For this exercise, please find the lines in the entries that include the word "agent" and copy them.

» **STORED DATA**
□ □ □ □

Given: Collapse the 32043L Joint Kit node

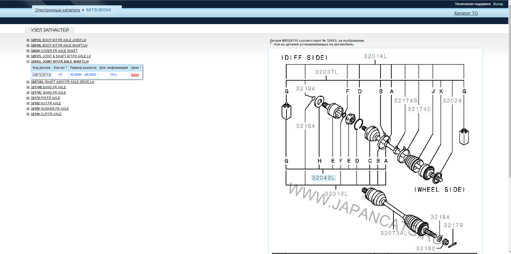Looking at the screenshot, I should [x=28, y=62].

□ □ □ □

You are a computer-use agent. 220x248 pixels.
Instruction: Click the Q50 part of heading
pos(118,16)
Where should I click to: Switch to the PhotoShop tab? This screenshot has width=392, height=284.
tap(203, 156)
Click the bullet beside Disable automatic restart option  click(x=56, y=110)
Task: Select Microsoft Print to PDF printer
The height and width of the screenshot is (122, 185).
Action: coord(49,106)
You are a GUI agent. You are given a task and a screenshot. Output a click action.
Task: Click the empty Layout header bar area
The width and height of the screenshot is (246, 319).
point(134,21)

□ □ □ □

» **TASK SOLUTION**
You are a computer-use agent. 220x248 pixels.
You are a GUI agent. You are given a task and a screenshot. Output a click action.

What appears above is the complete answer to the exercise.